When My Body Forced Me to Listen
There was a time when my body felt like a stranger. My first pulmonary embolism in 1996, an appendectomy the next year, and a Crohn’s disease diagnosis in 1998. Crohn’s, chronic pain, panic, anxiety—they lived in my body, and I acted like I couldn’t feel them, denying every ache, every warning.
I was busy all the time. Volunteering at school, leading kids’ extracurricular activities, juggling everything I thought mattered. I avoided, ignored, denied, dissociated. Rest wasn’t optional—it was something I never gave myself.

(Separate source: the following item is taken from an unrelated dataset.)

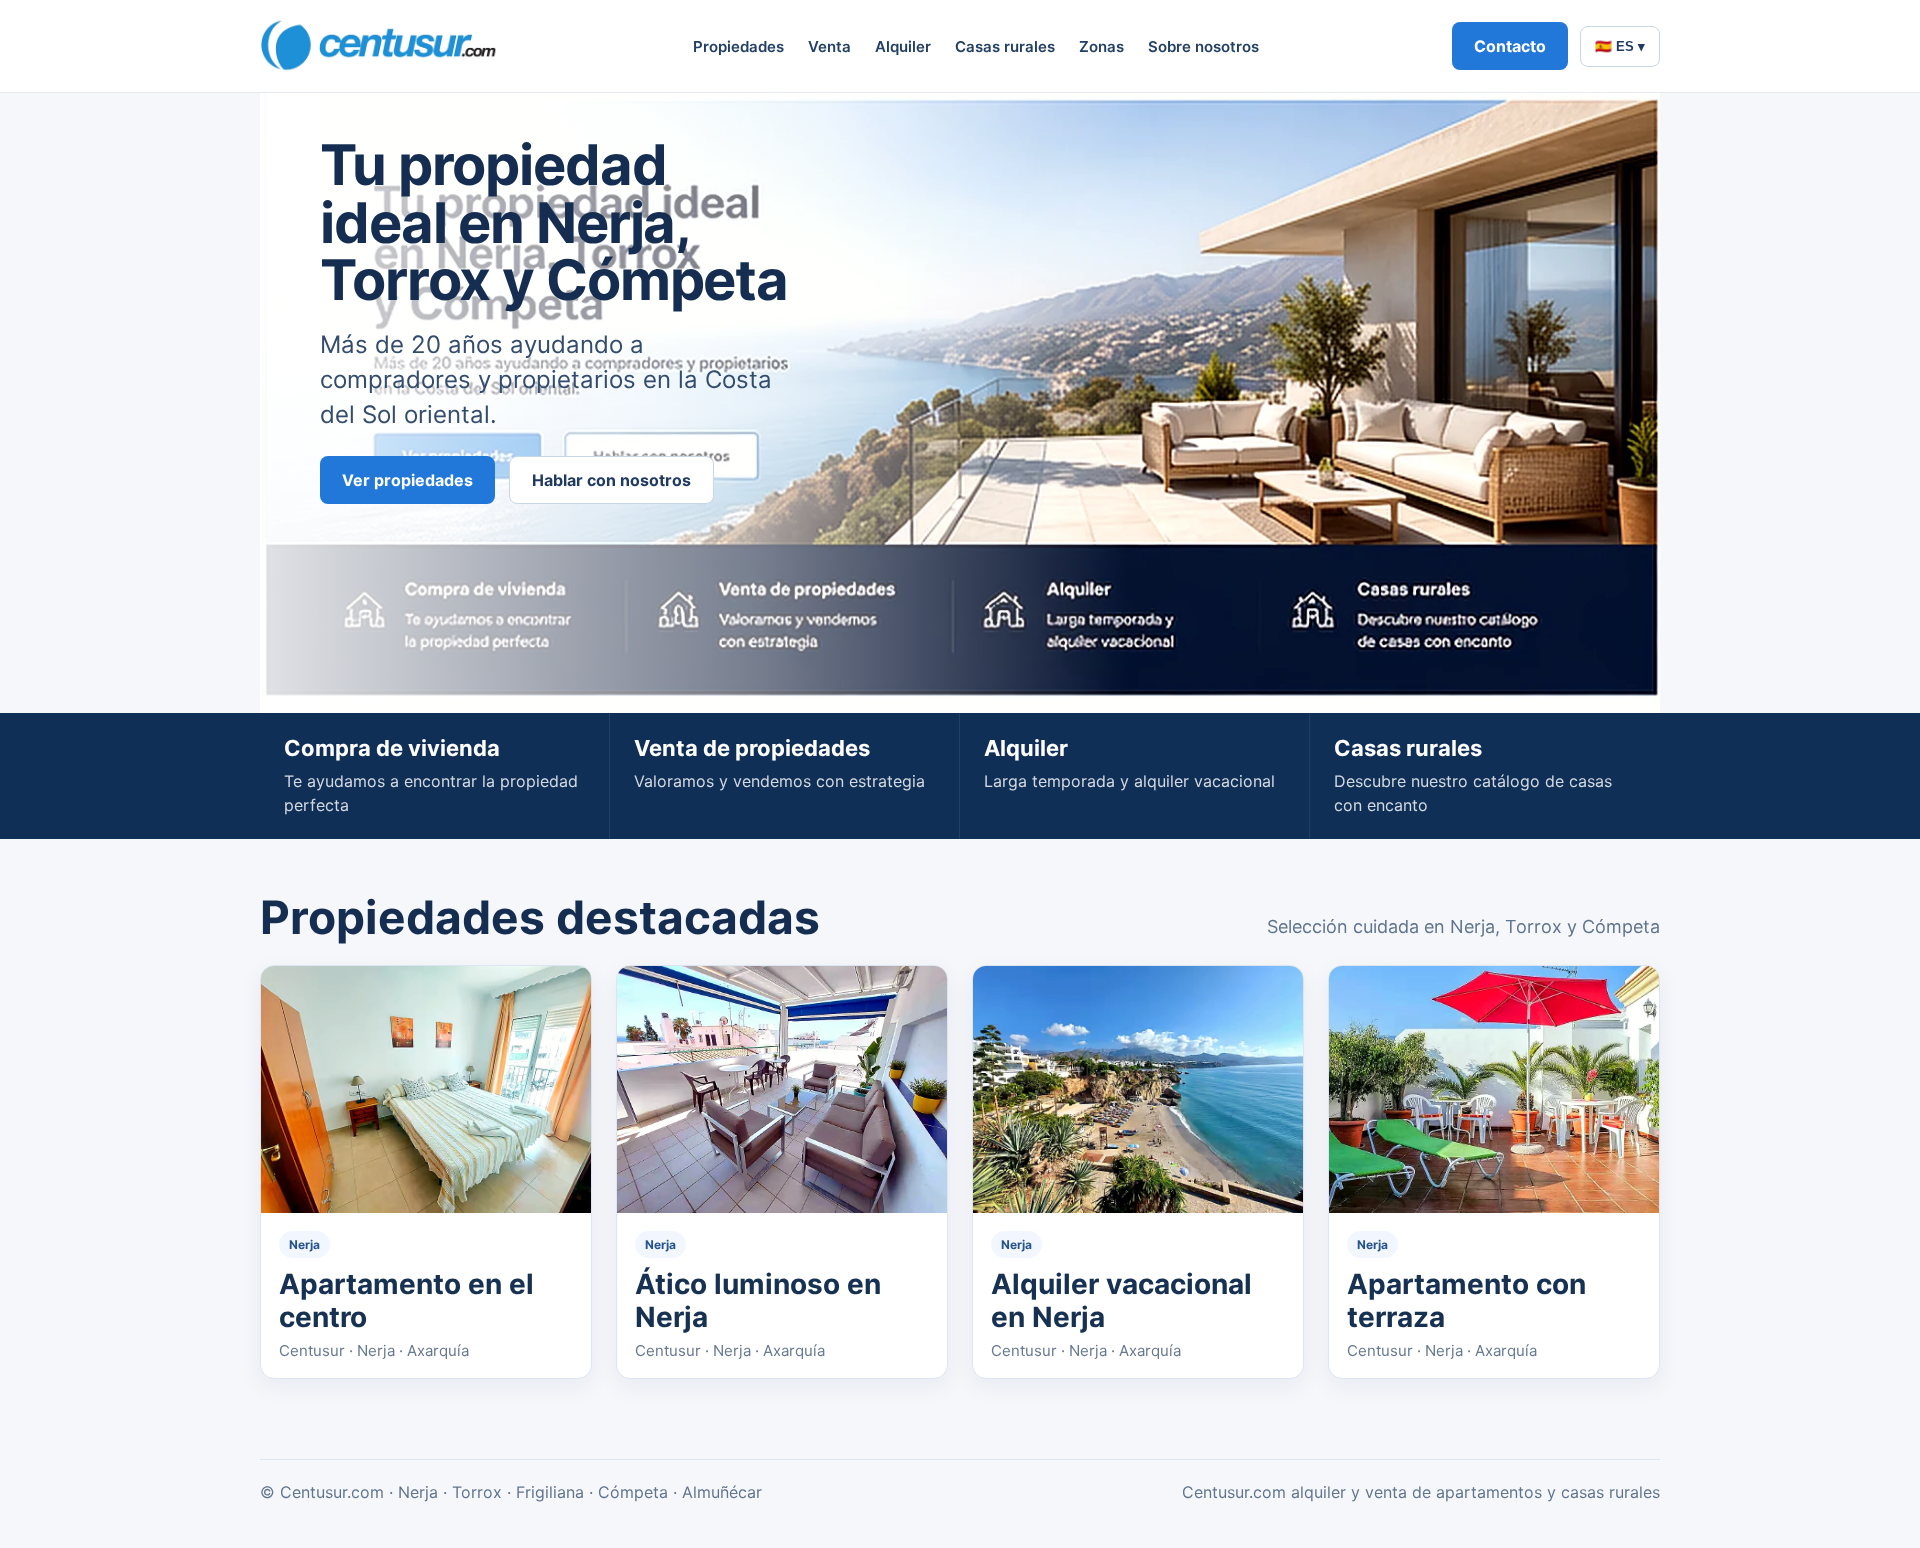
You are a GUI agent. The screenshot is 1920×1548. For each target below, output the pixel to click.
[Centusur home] (380, 46)
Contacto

Then, in February 2017, my body forced me to listen, for real. Another massive bilateral pulmonary embolism hit me hard. Not long after, a 30cm growth formerly knows as my right ovary burst, which led to an emergency total hysterectomy and omentectomy—through an already weakened incision from small bowel resection in 2006. I was literally smacked down.
Suddenly, all the “busy” and “keep going” strategies meant nothing. My body wasn’t asking anymore—it was insisting. Every movement, every breath, every thought had to take my health into account. For the first time, I couldn’t deny, avoid, or dissociate.
From that point, I began talking with a trauma therapist. Game-changing. I was diagnosed with PTSD, and for the first time, I understood that my body’s reactions weren’t just “me being weak” or “overreacting”—they were real, valid, and part of my healing journey.
Therapy opened the door to yoga, meditation, self-compassion, and eventually all things somatic. Movement became a language, not a punishment. Breath became a tool, not a threat. Awareness became a pathway, not a judgment.
If you’re living with chronic illness, pain, or overwhelm, know this: sometimes your body has to force you to stop. And when it does, it’s not punishment—it’s an invitation to reconnect, however slowly, however gently.
Here’s a tiny way to start:
Bilateral Butterfly Tap
Place the tips of your fingers lightly on the tops of both shoulders, crossing your arms in front. Left hand to right shoulder, right hand to left shoulder.
Begin to gently tap your shoulders alternately, left then right, like butterfly wings flapping softly.
Tap at a rhythm that feels natural—slow, playful, and comfortable.
After a few rounds, release the tapping and relax your arms. Take a slow, deep breath. Notice how your body feels.
Tiny, simple, playful. And yet, that tiny moment of attention is a start. It’s how healing begins.
Your body has been talking. Sometimes it has to shout. Will you listen?